* **Problem to work on**: Please reproduce the stretch of entries from the line containing "Click the contract number 01/01/2021" through the line containing "Expand breadcrumb arrow", switching "Collapse" to "Expand" and leaving everything else unchanged.

── Given data ──

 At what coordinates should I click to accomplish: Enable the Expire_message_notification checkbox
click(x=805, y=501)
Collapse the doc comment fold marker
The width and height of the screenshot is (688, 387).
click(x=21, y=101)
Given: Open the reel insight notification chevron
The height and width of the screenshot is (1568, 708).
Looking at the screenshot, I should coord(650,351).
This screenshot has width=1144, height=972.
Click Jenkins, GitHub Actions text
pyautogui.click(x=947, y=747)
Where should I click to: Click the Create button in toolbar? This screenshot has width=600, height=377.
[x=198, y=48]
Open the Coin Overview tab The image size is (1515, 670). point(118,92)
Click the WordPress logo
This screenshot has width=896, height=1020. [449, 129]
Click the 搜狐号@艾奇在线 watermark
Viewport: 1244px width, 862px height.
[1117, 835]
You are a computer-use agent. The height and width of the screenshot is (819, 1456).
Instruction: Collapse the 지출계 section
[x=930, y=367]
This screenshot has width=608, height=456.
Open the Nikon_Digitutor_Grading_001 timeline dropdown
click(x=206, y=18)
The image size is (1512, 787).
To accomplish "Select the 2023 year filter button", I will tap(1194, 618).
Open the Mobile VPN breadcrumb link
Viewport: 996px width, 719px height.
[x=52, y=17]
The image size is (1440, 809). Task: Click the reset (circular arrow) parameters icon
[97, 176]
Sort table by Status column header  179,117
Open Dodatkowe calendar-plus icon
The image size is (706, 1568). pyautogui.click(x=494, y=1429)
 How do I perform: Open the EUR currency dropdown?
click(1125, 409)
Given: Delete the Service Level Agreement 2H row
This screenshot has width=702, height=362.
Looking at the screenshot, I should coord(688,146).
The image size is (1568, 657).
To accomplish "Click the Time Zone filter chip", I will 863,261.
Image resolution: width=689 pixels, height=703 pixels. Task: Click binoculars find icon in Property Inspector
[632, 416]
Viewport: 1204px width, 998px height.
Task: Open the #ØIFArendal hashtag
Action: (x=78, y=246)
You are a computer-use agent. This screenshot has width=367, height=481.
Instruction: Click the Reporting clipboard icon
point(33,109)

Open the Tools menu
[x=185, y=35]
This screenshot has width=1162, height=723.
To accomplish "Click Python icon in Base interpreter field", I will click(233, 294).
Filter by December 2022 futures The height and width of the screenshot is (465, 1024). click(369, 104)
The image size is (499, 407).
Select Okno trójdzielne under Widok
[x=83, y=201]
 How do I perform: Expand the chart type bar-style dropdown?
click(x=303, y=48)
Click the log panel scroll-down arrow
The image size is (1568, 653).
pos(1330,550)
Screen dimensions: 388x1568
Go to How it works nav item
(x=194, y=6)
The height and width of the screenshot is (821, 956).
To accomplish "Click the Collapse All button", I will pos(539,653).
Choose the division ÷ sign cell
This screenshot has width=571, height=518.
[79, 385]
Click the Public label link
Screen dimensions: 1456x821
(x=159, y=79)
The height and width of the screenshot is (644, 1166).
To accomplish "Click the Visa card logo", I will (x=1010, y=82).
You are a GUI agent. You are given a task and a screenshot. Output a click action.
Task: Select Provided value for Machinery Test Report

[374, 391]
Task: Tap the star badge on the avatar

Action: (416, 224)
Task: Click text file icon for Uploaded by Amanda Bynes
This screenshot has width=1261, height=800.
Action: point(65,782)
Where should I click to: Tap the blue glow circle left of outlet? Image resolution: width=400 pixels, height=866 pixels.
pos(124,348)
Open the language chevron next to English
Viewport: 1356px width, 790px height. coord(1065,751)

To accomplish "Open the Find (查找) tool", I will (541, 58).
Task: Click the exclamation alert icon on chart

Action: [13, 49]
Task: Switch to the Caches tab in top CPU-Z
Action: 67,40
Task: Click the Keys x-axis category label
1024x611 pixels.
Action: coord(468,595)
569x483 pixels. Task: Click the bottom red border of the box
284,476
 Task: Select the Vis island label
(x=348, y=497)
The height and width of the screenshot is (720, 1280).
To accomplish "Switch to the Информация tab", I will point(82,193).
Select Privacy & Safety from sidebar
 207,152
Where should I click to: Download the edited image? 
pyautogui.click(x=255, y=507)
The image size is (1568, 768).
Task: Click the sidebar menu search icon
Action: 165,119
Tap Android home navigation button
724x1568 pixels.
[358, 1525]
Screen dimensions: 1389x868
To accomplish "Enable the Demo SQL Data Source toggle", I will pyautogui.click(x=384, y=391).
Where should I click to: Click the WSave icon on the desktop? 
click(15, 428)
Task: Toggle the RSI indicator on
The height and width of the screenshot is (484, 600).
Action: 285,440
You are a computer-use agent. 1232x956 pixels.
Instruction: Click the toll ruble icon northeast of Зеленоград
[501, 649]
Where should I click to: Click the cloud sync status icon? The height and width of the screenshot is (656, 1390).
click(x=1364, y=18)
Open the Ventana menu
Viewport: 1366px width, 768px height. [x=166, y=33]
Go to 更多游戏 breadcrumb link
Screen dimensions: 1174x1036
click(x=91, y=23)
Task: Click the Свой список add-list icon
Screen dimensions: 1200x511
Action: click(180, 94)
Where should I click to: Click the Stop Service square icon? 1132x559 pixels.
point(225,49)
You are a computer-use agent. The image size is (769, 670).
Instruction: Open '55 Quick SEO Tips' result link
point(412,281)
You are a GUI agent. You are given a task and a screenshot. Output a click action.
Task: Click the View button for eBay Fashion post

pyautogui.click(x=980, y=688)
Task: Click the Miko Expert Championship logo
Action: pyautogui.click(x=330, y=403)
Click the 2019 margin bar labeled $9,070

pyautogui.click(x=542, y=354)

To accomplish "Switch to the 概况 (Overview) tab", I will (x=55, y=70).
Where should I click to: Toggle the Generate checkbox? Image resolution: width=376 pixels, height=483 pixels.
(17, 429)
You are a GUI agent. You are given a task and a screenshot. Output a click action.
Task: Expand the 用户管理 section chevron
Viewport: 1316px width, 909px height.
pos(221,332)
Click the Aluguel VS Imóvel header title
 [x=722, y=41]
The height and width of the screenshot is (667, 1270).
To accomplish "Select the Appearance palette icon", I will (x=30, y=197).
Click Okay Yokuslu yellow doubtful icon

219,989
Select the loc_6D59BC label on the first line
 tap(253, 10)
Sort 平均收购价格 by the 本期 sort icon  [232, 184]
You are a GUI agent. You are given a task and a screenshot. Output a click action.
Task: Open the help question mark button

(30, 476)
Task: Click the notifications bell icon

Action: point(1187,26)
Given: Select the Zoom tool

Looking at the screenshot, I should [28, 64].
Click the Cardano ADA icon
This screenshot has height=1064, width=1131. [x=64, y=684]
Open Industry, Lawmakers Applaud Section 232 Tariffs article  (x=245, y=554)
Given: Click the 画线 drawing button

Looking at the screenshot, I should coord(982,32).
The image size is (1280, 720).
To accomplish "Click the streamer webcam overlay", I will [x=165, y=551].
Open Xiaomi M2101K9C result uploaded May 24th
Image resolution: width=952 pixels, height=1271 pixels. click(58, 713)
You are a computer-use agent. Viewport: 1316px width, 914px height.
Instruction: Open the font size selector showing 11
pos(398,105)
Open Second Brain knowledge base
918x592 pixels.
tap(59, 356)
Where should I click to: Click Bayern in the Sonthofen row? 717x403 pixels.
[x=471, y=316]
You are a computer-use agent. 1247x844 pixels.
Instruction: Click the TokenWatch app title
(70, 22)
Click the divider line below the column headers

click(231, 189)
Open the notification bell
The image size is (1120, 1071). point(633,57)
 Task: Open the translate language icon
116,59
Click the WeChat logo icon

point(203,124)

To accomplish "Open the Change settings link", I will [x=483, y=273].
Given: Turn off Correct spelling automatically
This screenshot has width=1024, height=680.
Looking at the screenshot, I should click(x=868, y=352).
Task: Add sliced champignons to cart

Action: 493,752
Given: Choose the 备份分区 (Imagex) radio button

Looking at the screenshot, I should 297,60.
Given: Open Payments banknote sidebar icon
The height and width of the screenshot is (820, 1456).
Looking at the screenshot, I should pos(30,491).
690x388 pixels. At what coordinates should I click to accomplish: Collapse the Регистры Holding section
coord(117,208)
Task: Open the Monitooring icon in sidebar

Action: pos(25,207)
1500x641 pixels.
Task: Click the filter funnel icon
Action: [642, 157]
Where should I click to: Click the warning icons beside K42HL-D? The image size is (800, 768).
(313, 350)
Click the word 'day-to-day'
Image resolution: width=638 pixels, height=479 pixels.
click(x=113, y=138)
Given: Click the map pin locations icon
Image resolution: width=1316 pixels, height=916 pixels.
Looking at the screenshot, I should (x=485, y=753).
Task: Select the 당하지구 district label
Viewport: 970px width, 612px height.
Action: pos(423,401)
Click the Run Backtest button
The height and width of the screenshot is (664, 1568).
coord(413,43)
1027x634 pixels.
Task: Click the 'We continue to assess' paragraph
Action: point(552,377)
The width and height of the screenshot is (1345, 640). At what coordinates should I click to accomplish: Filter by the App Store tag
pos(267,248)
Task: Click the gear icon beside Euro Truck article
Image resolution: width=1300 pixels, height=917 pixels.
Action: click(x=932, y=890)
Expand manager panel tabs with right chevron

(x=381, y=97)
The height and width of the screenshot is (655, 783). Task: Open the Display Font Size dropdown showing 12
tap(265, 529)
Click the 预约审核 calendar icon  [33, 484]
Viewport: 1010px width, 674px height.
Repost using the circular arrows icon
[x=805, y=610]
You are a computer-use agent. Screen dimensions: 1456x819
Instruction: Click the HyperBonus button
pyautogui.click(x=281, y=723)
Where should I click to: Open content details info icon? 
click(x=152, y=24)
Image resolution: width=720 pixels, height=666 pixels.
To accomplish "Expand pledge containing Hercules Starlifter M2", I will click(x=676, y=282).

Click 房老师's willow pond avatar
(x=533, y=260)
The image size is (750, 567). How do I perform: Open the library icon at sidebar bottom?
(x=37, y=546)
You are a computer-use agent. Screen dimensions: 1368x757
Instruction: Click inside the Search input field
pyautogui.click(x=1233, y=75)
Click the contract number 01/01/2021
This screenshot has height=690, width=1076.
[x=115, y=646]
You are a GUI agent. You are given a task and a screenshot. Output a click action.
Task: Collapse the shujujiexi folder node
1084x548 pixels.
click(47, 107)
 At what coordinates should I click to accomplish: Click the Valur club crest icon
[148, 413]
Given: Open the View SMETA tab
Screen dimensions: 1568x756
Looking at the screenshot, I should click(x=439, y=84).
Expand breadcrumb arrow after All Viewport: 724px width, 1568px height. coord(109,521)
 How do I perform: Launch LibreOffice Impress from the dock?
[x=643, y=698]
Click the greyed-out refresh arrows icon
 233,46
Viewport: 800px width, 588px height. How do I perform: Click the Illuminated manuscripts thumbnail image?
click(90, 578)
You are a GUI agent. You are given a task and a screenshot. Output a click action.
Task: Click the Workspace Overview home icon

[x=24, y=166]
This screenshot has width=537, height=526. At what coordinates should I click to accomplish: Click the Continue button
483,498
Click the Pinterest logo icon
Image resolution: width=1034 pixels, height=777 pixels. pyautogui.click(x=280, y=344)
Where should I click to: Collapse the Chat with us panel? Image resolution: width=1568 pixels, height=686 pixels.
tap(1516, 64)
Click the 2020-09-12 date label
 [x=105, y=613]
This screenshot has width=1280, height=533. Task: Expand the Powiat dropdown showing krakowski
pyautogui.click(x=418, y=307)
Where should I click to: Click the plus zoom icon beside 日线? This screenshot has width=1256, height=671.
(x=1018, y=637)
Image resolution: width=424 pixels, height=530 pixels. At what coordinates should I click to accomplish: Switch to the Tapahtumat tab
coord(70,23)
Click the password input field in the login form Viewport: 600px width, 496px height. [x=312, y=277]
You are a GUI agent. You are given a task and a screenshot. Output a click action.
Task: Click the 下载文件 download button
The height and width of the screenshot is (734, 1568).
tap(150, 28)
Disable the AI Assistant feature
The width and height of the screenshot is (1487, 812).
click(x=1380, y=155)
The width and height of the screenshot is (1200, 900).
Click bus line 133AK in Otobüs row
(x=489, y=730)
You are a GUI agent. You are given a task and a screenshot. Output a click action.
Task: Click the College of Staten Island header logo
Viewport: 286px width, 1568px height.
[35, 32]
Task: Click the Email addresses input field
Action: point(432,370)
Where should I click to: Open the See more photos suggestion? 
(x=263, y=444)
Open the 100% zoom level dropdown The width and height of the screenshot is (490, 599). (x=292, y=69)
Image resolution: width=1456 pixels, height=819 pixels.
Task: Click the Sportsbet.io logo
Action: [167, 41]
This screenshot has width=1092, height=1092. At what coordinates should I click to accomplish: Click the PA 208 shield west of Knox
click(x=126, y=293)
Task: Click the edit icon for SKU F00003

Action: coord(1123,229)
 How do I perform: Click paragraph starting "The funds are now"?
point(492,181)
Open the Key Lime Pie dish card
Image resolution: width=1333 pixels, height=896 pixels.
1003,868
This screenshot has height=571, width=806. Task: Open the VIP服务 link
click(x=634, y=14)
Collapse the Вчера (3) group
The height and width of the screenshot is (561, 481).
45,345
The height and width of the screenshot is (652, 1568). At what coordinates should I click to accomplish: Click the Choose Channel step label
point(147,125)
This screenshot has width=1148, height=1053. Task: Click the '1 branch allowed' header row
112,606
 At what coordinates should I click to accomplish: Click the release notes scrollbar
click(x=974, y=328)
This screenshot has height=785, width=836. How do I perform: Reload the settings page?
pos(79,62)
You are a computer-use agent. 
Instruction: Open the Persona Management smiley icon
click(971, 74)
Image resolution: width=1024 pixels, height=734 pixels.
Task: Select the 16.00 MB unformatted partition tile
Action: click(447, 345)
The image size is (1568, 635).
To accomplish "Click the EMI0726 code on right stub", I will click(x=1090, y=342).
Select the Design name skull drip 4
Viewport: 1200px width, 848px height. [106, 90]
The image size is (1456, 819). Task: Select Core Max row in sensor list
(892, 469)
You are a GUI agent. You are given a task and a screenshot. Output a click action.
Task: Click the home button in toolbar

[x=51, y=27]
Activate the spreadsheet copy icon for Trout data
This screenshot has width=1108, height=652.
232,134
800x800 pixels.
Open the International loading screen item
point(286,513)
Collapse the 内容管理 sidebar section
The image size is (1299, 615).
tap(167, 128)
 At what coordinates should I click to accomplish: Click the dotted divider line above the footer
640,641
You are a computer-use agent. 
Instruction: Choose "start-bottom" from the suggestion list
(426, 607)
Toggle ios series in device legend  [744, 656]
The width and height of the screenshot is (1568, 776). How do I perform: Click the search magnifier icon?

───

* **Answer for this exercise**:
Click the contract number 01/01/2021
This screenshot has height=690, width=1076.
[x=115, y=646]
You are a GUI agent. You are given a task and a screenshot. Output a click action.
Task: Expand the shujujiexi folder node
1084x548 pixels.
click(47, 107)
 At what coordinates should I click to accomplish: Click the Valur club crest icon
[148, 413]
Given: Open the View SMETA tab
Screen dimensions: 1568x756
Looking at the screenshot, I should click(x=439, y=84).
Expand breadcrumb arrow after All Viewport: 724px width, 1568px height. coord(109,521)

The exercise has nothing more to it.